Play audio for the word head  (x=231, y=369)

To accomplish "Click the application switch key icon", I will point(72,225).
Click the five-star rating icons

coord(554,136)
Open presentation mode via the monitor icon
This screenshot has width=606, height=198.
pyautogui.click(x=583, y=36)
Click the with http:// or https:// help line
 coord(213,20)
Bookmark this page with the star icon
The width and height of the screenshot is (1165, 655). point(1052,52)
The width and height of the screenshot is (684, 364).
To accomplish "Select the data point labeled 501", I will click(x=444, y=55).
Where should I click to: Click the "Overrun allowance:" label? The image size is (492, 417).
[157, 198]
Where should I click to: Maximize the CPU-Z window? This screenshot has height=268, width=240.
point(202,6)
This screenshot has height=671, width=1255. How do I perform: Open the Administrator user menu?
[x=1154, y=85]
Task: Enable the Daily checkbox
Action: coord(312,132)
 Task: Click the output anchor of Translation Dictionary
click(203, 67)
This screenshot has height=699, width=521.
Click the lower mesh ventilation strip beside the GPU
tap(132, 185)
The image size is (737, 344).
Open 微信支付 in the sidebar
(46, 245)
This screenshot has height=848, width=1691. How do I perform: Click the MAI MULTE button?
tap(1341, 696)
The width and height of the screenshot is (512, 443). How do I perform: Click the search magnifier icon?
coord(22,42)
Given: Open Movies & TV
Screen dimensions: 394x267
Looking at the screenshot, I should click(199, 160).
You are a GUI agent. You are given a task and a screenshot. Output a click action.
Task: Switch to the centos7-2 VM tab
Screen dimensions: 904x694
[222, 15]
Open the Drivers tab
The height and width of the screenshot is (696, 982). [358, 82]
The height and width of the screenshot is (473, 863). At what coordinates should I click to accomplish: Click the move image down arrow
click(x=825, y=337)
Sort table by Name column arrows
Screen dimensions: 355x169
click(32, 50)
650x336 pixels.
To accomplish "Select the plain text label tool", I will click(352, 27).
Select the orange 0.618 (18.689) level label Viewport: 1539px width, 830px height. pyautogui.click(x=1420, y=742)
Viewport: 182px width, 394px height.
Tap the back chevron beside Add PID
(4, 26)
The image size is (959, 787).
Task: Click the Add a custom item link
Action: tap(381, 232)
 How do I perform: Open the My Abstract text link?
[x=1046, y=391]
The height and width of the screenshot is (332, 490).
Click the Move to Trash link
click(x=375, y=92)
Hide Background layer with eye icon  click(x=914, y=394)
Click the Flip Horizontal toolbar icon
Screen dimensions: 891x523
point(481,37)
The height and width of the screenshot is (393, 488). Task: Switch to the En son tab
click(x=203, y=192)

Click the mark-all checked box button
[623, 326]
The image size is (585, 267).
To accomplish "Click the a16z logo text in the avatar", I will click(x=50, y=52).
_ _ _ _
Aim of the exercise:
Each line of the material that contains the string "will" has to be copied out.

Expected answer:
To accomplish "Click the application switch key icon", I will point(72,225).
To accomplish "Select the data point labeled 501", I will click(x=444, y=55).
To accomplish "Select the plain text label tool", I will click(352, 27).
To accomplish "Click the a16z logo text in the avatar", I will click(x=50, y=52).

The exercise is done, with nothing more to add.